Google-Suche nach umask, erster Treffer: http://linuxseiten.kg-it.de/index.php?index=bash_Der_Befehl_umask.   :Wink: 

----------

## hoschi

umask ist wie chmod, nur andersrum und gilt generell  :Wink: 

wenn du eine neue datei anlegst, haengst es von das umask des system ab welche standardrechte diese datei hat. das diskettendateisystem von microsoft von 1980 kennt keine rechteverwaltung, also setzt man die umask gesondert beim mounten.

Gutes Linux-Buch hilft.

 *Quote:*   

> umask (abbreviated from user file creation mode mask) is a function in POSIX environments which affects the default file system mode for newly created files and directories of the current process. It controls which of the file permissions will not be set for any newly created file.

 

In der Dokumentation von Gentoo wird umask auch angesprochen. Nur wo weiss ich leider nicht mehr.

----------

## AmonAmarth

 *hoschi wrote:*   

> das diskettendateisystem von microsoft von 1980 kennt keine rechteverwaltung

 

 :Shocked:   :Laughing:   :Laughing:   :Laughing: 

----------

## toralf

Bei mir funktioniert diese umask tadellos :

tfoerste@n22 ~/devel/linux-2.6 $ grep fat /etc/fstab

/dev/hda5               /mnt/D          vfat              auto,user,uid=tfoerste,gid=users,umask=0077

----------

## c_m

 *hoschi wrote:*   

> das diskettendateisystem von microsoft von 1980 

 

Du denkst aber schon dran, dass VFAT != FAT16 ist ?! ;->

----------

## Macrobiotus

Ups, da war ich wohl ungenau   :Rolling Eyes: 

umask ist relativ klar, aber 0000    :Confused: 

----------

## hoschi

 *AmonAmarth wrote:*   

>  *hoschi wrote:*   das diskettendateisystem von microsoft von 1980 kennt keine rechteverwaltung 
> 
>    

 

FAT ist und war nie fuer Festplatten, geschweige den fuer Datentraeger mit mehr als 2 MB gedacht.
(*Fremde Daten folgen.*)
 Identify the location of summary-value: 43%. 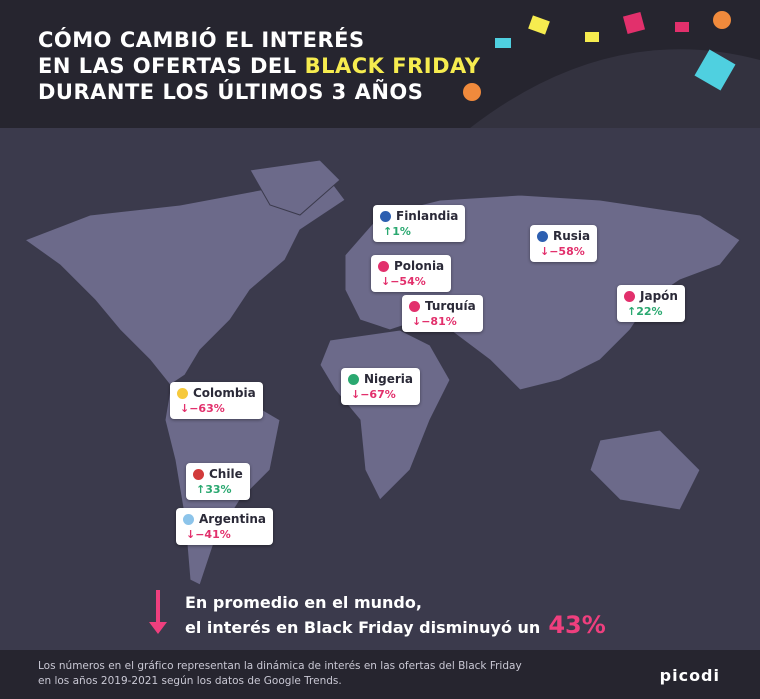
(577, 625).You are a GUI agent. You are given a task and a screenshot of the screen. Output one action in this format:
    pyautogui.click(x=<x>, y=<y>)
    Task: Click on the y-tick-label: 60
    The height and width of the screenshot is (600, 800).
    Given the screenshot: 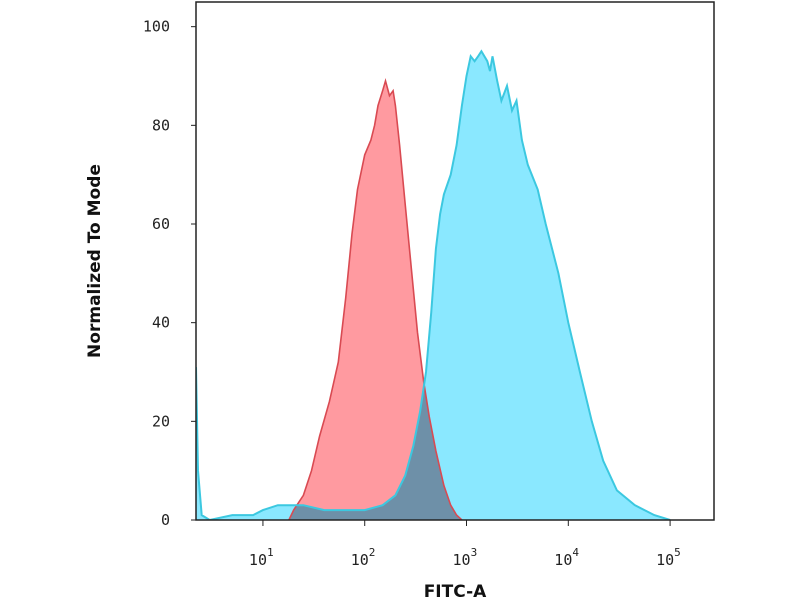 What is the action you would take?
    pyautogui.click(x=161, y=224)
    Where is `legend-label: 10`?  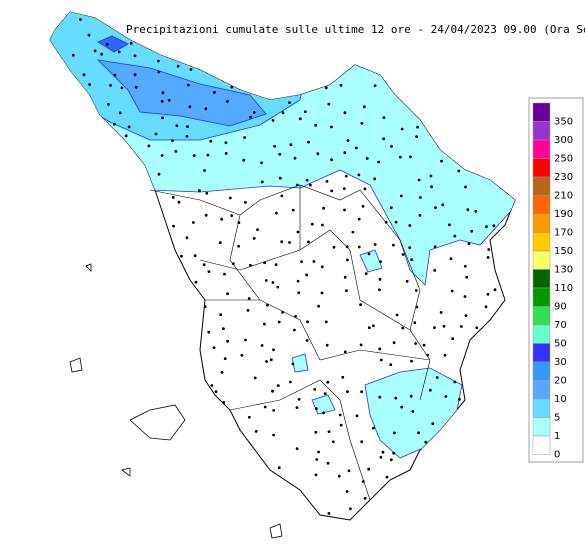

Aber bei Microsoft wundert einem das ja auch nicht.

 *c_m wrote:*   

>  *hoschi wrote:*   das diskettendateisystem von microsoft von 1980  
> 
> Du denkst aber schon dran, dass VFAT != FAT16 ist ?! ;->

 

Ein wahrer Fortschritt  :Mr. Green: 

Fuenfzehn Jahre spaeter, Microsoft vergewaltigt gerade die IT-Welt mit einem 16/32-Bit Krueppel mit dem Namen Windows95 (MS-DOS mit Klickibunti), und da heben die glatt das 8+3 Zeichenlimit auf   :Rolling Eyes: 

----------